Jueves 23 DE Enero DE 2020
Opinión

¿Puede removerse al Procurador de los Derechos Humanos?

Fecha de publicación: 01-11-19

Algunos diputados al Congreso se plantean nuevamente la remoción del Procurador de los Derechos Humanos (PDH), el abogado Augusto Jordán Rodas Andrade, por considerar que no ha cumplido con su función.

De conformidad con la Constitución y la Ley de la Comisión de los Derechos Humanos del Congreso y del Procurador de los Derechos Humanos, el PDH es un comisionado del Congreso para la defensa de los derechos humanos que la Constitución garantiza.

Son atribuciones del PDH: 1) Promover el buen funcionamiento y la agilización de la gestión administrativa gubernamental, en materia de derechos humanos; 2) Investigar y denunciar comportamientos administrativos lesivos a los intereses de las personas; 3) Investigar toda clase de denuncias que le sean planteadas por cualquier persona, sobre violaciones a los derechos humanos; 4) Recomendar privada o públicamente a los funcionarios la modificación de un comportamiento administrativo objetado; 5) Emitir censura pública por actos o comportamientos en contra de los derechos constitucionales; 6) Promover acciones o recursos, judiciales o administrativos, en los casos en que sea procedente; y 7) Las otras funciones y atribuciones que le asigne la ley.

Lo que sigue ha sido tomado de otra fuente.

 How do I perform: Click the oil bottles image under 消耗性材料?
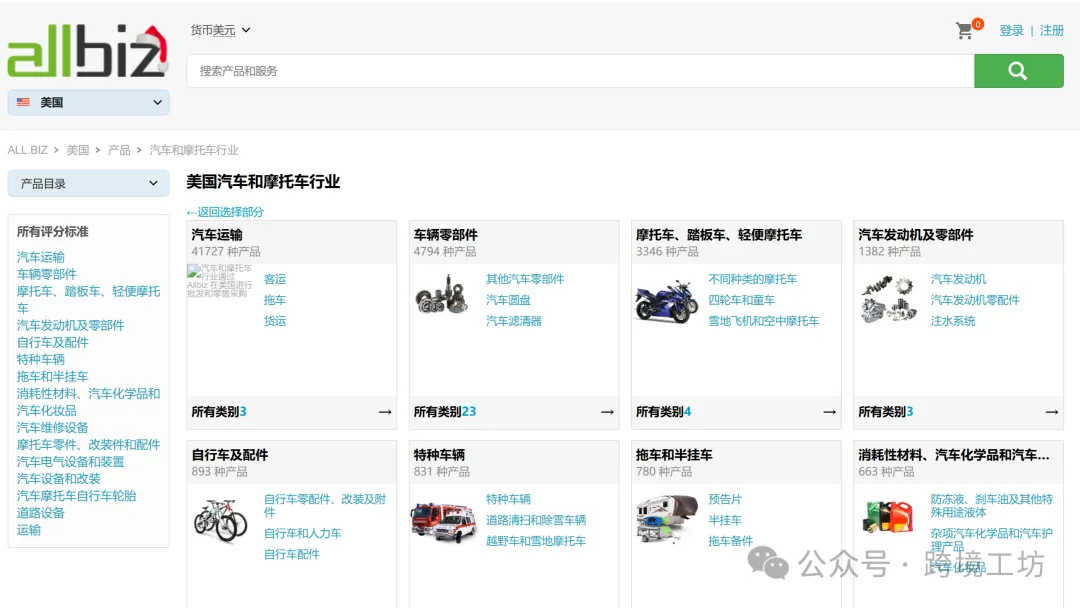(x=888, y=516)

Por otro lado, la Ley de la Comisión de los Derechos Humanos del Congreso y del Procurador de los Derechos Humanos establece que el Legislativo, con el voto de, por lo menos, las dos terceras partes del total de diputados, hará cesar en sus funciones al PDH y declarará vacante el cargo por cualquiera de las siguientes causas: 1) Incumplimiento manifiesto de las obligaciones que le atribuye la Constitución y la mencionada Ley; 2) Participación material o intelectual comprobada, en actividades de política partidista; 3) Por renuncia; 4) Por muerte o incapacidad sobreviniente; 5) Ausencia inmotivada del territorio nacional por más de 30 días consecutivos; 6) Por incurrir en incompatibilidad conforme lo previsto por esta ley; y 7) Por haber sido condenado en sentencia firme por delito doloso.

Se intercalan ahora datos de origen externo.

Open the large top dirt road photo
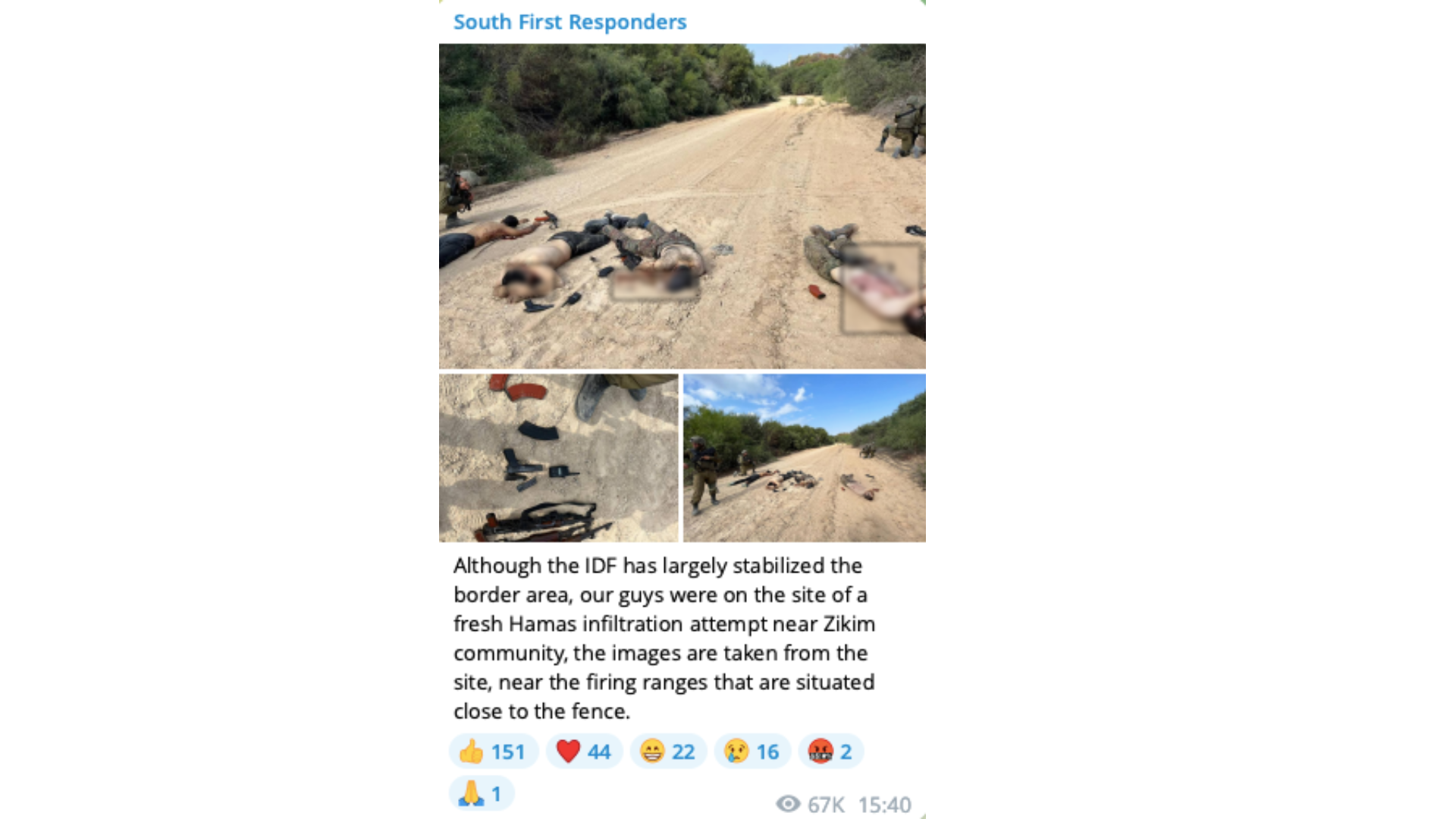Image resolution: width=1456 pixels, height=819 pixels. tap(682, 206)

Previamente a que los diputados voten sobre la remoción del PDH, debe agotarse un debido proceso, así como garantizársele el derecho de defensa, lo que supone que toda persona tiene derecho a ciertas garantías mínimas dentro del proceso, que aseguren un resultado justo y equitativo, a permitirle tener oportunidad de ser oído y a hacer valer sus pretensiones legítimas. En otras palabras, el PDH tiene derecho a un juicio justo.

En todo caso, la Constitución también establece que el PDH goza de las mismas inmunidades y prerrogativas de los diputados, por lo que no puede ser encausado penalmente sin que previamente se hubiere declarado que ha lugar a formación de causa penal en su contra, a través de un procedimiento de antejuicio.

El Congreso es el órgano encargado de conocer el antejuicio del PDH, después de que la Corte Suprema de Justicia declare, conforme la Ley en Materia de Antejuicio, que la respectiva imputación penal no obedece a motivos espurios, ilegítimos o políticos. Asimismo, la Constitución dicta que el Congreso debe determinar que ha lugar a formación de causa penal contra el PDH con el voto favorable de, por lo menos, las dos terceras partes del número de diputados.